[Dataset entries]
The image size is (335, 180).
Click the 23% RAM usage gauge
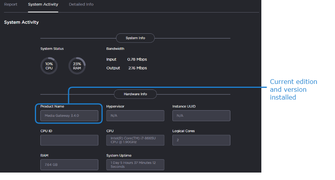pyautogui.click(x=77, y=66)
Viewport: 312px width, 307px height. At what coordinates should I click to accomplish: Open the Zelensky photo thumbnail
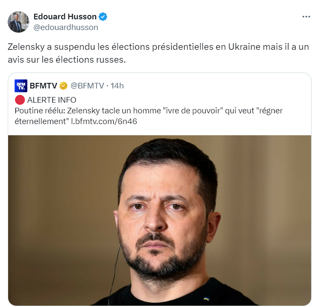click(160, 220)
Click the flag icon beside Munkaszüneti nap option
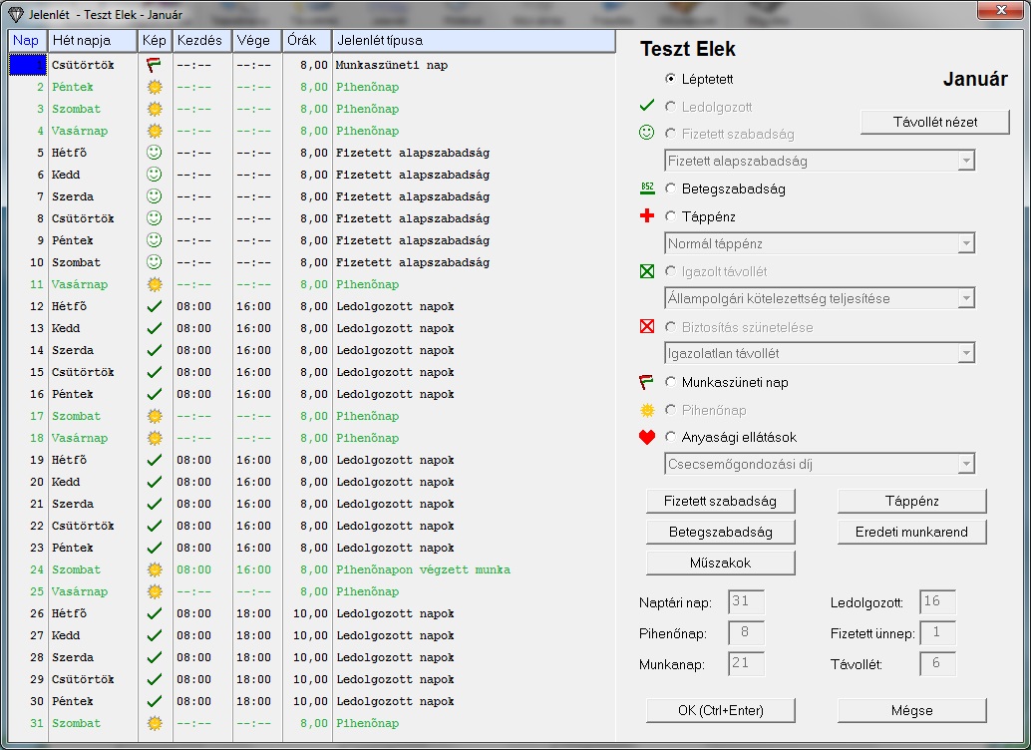Image resolution: width=1031 pixels, height=750 pixels. tap(648, 382)
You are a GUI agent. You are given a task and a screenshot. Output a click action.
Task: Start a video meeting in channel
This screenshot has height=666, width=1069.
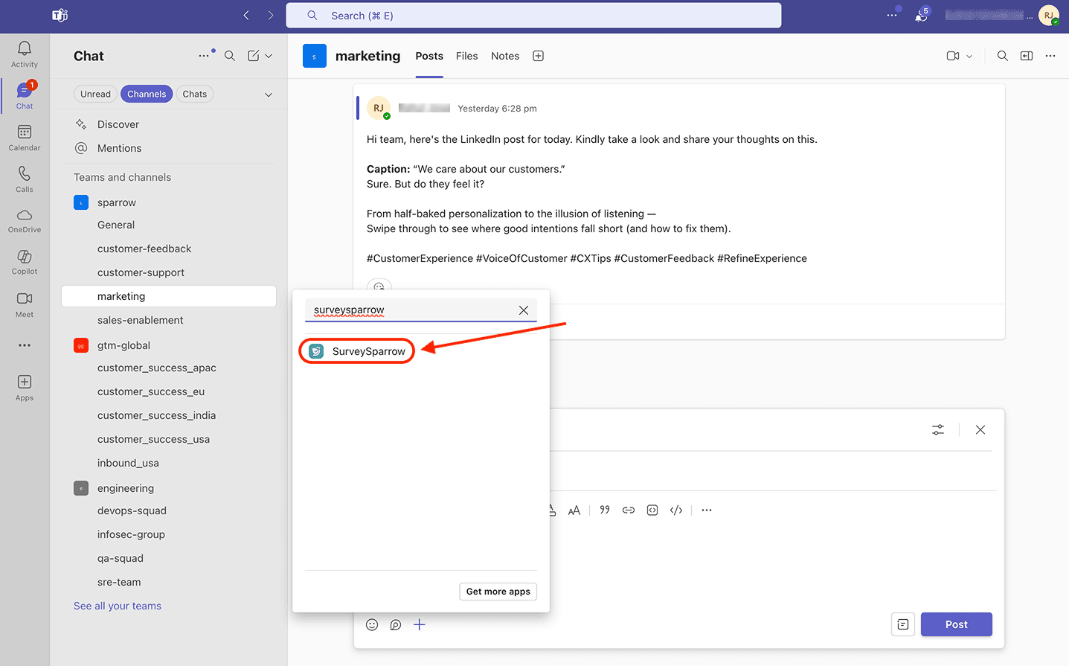[952, 56]
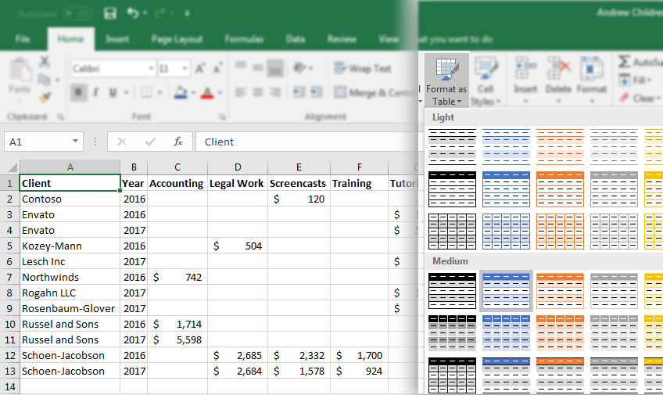
Task: Click the Undo arrow icon
Action: [133, 13]
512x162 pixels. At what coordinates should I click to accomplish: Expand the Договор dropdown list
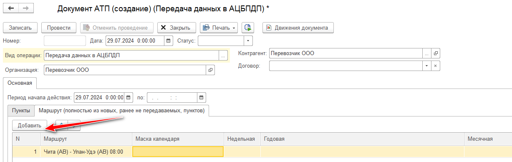tap(426, 66)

:: Goal of the exercise ::
Copy the records exactly as they appear, leaving every picture out.

:: Task solution ::
The image size is (335, 180).
Click the 23% RAM usage gauge
pyautogui.click(x=77, y=66)
Viewport: 312px width, 307px height. At what coordinates should I click to accomplish: Open the Zelensky photo thumbnail
click(160, 220)
Click the flag icon beside Munkaszüneti nap option
Image resolution: width=1031 pixels, height=750 pixels. tap(648, 382)
You are a GUI agent. You are given a task and a screenshot. Output a click action.
Task: Start a video meeting in channel
This screenshot has height=666, width=1069.
[952, 56]
Task: Click the Undo arrow icon
Action: [133, 13]
512x162 pixels. At what coordinates should I click to accomplish: Expand the Договор dropdown list
tap(426, 66)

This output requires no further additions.